Keira Knightley stars in director Wash Westmoreland’s Colette (2018) as French rural country girl Sidonie-Gabrielle Colette, who marries the older Willy (Dominic West). They move from the countryside to Paris and he gets her to write novels under his name. After her semi-autobiographical novels about a witty, brazen country girl named Claudine are a sensational success, Colette fights to make her literary talents known, while falling under the spell of the openly lesbian Missy (Denise Gough).
Knightley gives a capable performance, though she is too posh and bloodless and insufficiently lusty or lustful for the role. She speaks like the head girl of an English girls’ public school, so it is a surprise when we see her writing in French. Ah, yes, Colette was French! Not from Teddington, Middlesex, at all.

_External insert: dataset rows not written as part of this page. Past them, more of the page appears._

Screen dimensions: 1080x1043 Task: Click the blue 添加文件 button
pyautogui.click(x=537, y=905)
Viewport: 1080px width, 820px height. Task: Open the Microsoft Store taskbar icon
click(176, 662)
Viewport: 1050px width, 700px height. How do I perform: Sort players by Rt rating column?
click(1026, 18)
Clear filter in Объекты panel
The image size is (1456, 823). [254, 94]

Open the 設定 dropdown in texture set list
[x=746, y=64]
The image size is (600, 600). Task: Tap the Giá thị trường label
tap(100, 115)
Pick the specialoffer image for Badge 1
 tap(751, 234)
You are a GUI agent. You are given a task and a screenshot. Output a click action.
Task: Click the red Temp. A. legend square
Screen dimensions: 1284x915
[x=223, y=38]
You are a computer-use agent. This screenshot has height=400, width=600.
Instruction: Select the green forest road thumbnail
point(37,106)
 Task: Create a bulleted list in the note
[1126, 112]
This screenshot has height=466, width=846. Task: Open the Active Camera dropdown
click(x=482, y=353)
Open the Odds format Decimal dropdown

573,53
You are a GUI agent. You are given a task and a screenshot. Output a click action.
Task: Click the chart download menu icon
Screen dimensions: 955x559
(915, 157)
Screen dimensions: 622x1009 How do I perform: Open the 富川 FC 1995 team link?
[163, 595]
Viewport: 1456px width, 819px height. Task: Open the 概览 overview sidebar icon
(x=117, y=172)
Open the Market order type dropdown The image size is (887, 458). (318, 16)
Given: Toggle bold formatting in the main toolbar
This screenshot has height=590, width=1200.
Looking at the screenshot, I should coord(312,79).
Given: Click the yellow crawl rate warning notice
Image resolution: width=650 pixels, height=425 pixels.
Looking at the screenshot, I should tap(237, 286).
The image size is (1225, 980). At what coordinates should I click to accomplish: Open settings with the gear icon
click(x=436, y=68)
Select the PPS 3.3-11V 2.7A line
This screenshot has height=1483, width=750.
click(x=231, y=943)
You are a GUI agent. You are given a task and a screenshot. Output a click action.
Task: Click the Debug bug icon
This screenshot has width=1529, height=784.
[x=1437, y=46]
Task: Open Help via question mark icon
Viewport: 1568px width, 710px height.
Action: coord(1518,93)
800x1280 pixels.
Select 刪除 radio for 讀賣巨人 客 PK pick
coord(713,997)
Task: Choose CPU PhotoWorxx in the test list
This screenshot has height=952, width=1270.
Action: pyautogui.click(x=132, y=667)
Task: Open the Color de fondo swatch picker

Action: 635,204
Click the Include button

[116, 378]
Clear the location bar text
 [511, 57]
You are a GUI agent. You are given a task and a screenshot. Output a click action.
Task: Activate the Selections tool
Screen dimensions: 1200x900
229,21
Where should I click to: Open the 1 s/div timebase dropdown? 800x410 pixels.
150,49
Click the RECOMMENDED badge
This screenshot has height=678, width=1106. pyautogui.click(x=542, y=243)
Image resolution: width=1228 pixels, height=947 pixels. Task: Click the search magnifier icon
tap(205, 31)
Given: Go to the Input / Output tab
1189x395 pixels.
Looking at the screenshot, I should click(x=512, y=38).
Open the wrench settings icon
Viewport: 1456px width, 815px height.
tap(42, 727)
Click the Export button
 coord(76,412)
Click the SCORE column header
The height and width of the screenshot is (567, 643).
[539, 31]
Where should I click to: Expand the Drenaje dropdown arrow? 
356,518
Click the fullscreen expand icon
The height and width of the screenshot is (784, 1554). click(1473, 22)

I’m not suggesting she should try an ‘Allo! ‘Allo! phony French accent, just something to make her not seem so darned English. However, she improves as the movie goes on and Colette becomes more fierce and independent, and she eventually sparks up to get an impressive rage on about Colette’s rights and tastes as an independent modern, free-thinking woman and female author in an age of men.
However, Knightley is out-acted by West, who gives a shrewd, canny performance as Willy, exploring the character’s strengths and weaknesses to great effect. It is due to West that Willy becomes sad and sympathetic, bringing out his love for Colette more than his exploitation of her, so that he is not a conceited, puffed-up domineering husband monster like Jonathan Pryce’s character in The Wife, though that undermines Knightley’s turn and the message of the movie.
It is interesting that the contemporary The Wife shares similar themes and issues with the Victorian-era Colette. They make a good double bill.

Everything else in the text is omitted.